▶ [RECORDS FOR PROCESSING]
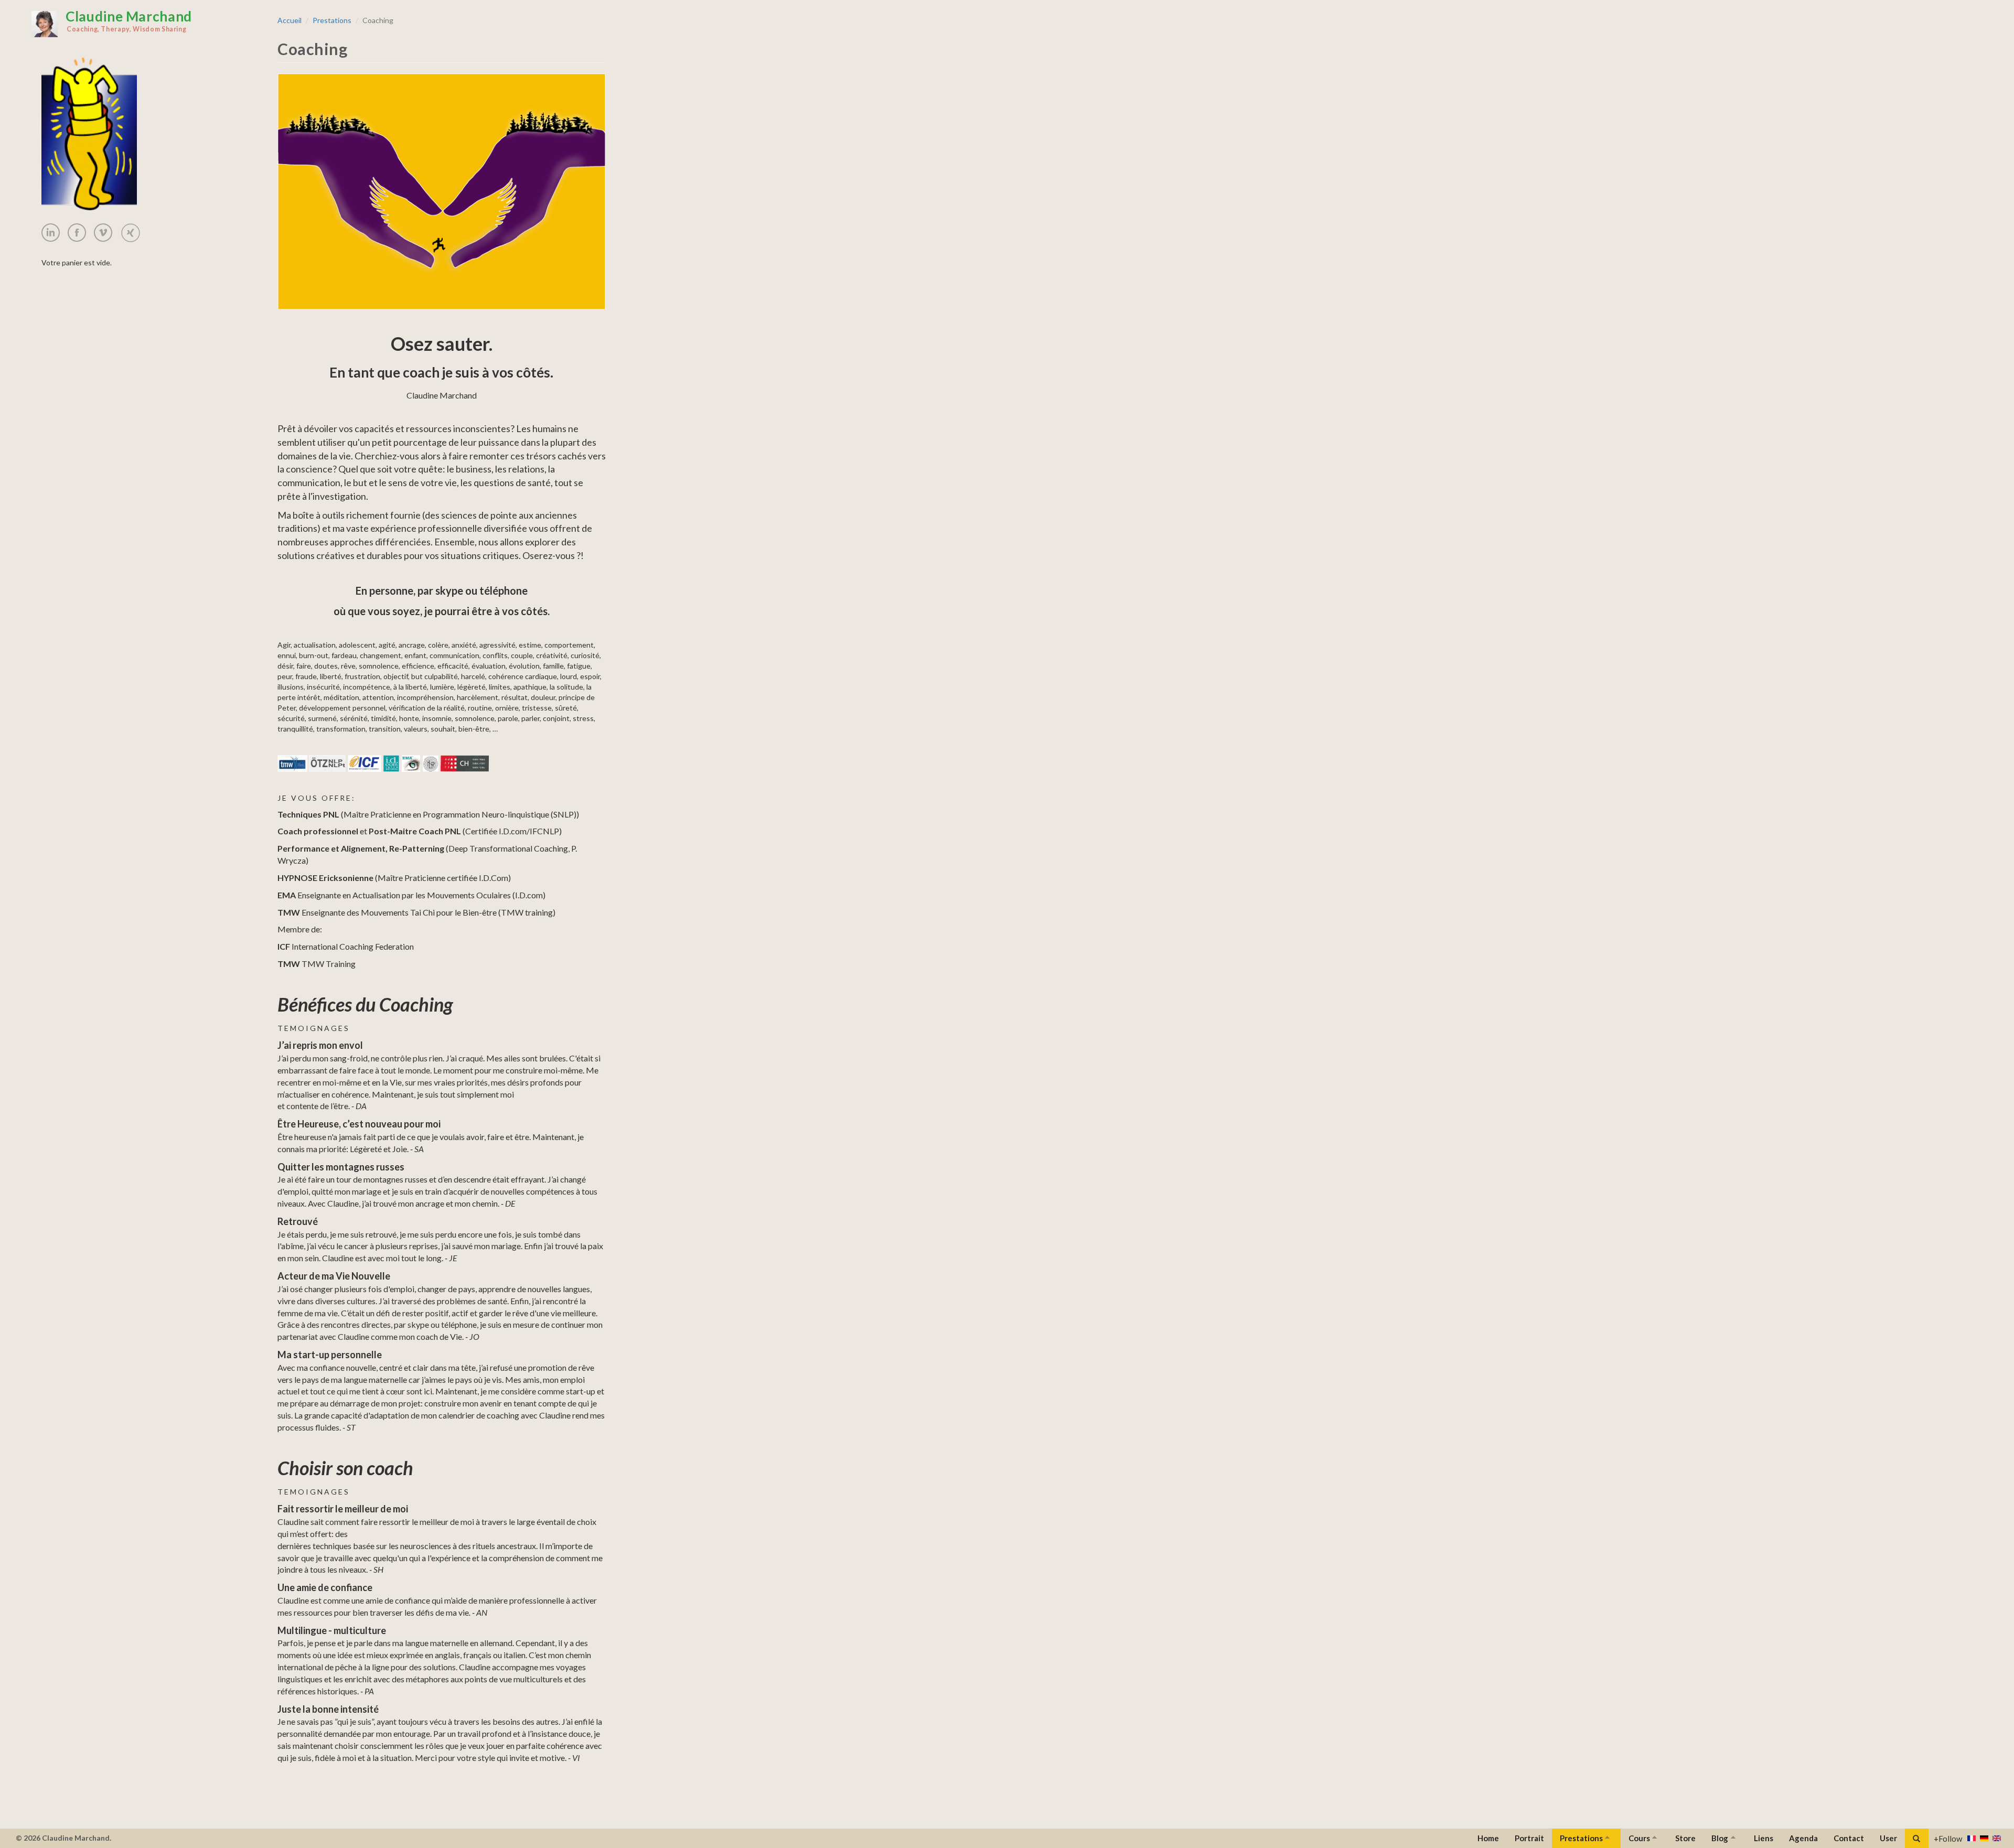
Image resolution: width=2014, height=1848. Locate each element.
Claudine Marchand (129, 20)
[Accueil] (44, 24)
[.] (54, 232)
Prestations (332, 20)
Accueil (289, 20)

▶ [TASK REQUIREMENTS] Keep every word of the records above exactly, and return them with no pictures.

▶ [SOLUTION FOR THIS PROBLEM]
Image resolution: width=2014, height=1848. Locate each element.
Claudine Marchand (129, 20)
[Accueil] (44, 24)
[.] (54, 232)
Prestations (332, 20)
Accueil (289, 20)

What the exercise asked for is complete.